Pesquisa-seminário Neoconcretistas + Cinéticos
Introdução
Ao longo do século XX, a arte passou por transformações profundas. Muitos artistas começaram a questionar a ideia tradicional de obra de arte como algo fixo, estático e destinado apenas à contemplação silenciosa em museus e galerias. Em vez de considerar a obra como um objeto encerrado em si mesmo, alguns criadores passaram a explorar novas relações entre arte, corpo, espaço, tempo e participação do público.
Nesse contexto, duas figuras se destacam de maneira decisiva: Lygia Clark, no Brasil, e Julio Le Parc, artista argentino radicado na França. Embora atuem em contextos diferentes, ambos propõem deslocamentos importantes no modo de entender a arte.
Lygia Clark desenvolve trabalhos que superam a noção de escultura tradicional e levam ao conceito de não-objeto, especialmente na série Bichos. Já Julio Le Parc é um dos grandes nomes da arte cinética, linguagem artística baseada no movimento real ou ilusório, na luz e na ativação perceptiva do espectador.
Série Bichos
Lygia Clark (1920–1988) é uma das artistas brasileiras mais importantes do século XX. Sua trajetória parte da pintura geométrica e avança para experiências cada vez mais interativas, sensoriais e terapêuticas. Entre suas produções mais conhecidas está a série Bichos, iniciada em 1960.
Os Bichos são estruturas metálicas articuladas por dobradiças. Formados por placas geométricas móveis, podem ser manipulados pelo participante, gerando inúmeras posições e configurações. O nome “Bichos” sugere algo vivo, orgânico e mutável. Apesar de feitos em metal, comportam-se como se tivessem movimento próprio.

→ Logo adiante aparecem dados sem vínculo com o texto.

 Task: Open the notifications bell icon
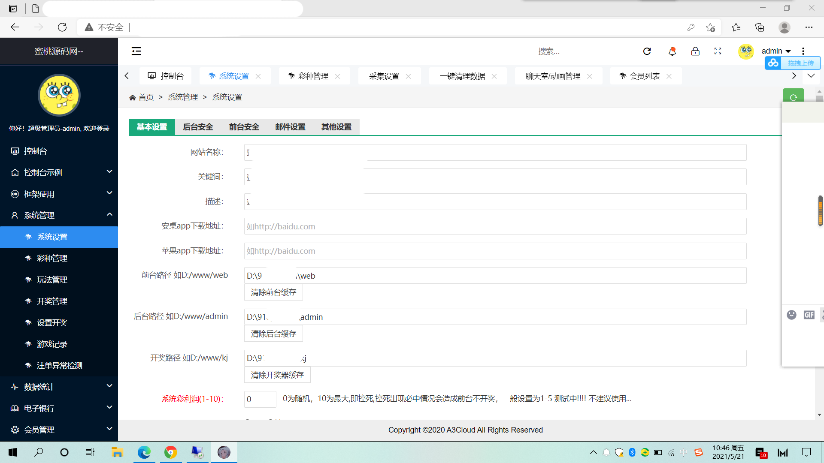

Por que os Bichos são considerados Não-Objetos?
Os Bichos não funcionam como esculturas tradicionais, pois não possuem uma forma única e definitiva. Eles se transformam conforme a ação de quem interage. Isso faz com que a obra deixe de ser um objeto estático e passe a ser uma experiência em processo.
● Dependem da participação humana- Sem o toque e a manipulação, a obra permanece em potência. O participante ativa suas possibilidades.

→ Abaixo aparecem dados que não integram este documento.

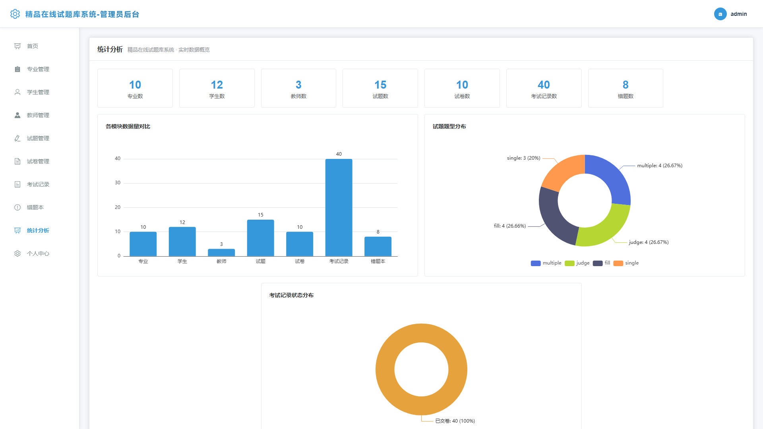Click the 个人中心 gear icon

● Não têm forma final- Cada movimento cria uma nova organização espacial.
● Rompem a contemplação passiva- O espectador deixa de apenas olhar e passa a agir.
● Criam relação entre corpo e matéria- Quem move a peça percebe resistência, peso, equilíbrio e ritmo.
● A obra acontece no tempo- Ela se revela progressivamente durante a interação.
Particularidades materiais dos Bichos
A escolha dos materiais por Lygia Clark não é neutra. Ela participa diretamente da experiência estética.
● Alumínio
● Aço
● Dobradiças
● Estruturas geométricas articuladas
O metal transmite solidez e permanência, mas ao mesmo tempo se torna móvel por causa das articulações. Isso cria um contraste interessante entre rigidez e flexibilidade. As chapas refletem luz e modificam a aparência da peça conforme o ambiente. Além disso, o peso influencia a maneira como o participante manipula a obra. Assim, o material não é apenas suporte: ele determina sensações e comportamentos.
Particularidades Sensoriais em Lygia Clark
Uma das maiores contribuições de Lygia Clark foi colocar o corpo no centro da experiência artística.
● Dimensão tátil - O toque deixa de ser proibido e passa a ser essencial).
● Dimensão corporal- O participante precisa usar mãos, braços e postura para mover a obra.
● Dimensão visual- As formas mudam constantemente.
● Dimensão sonora- As dobradiças produzem ruídos mecânicos sutis.
● Dimensão temporal- A experiência se constrói aos poucos, em sequência.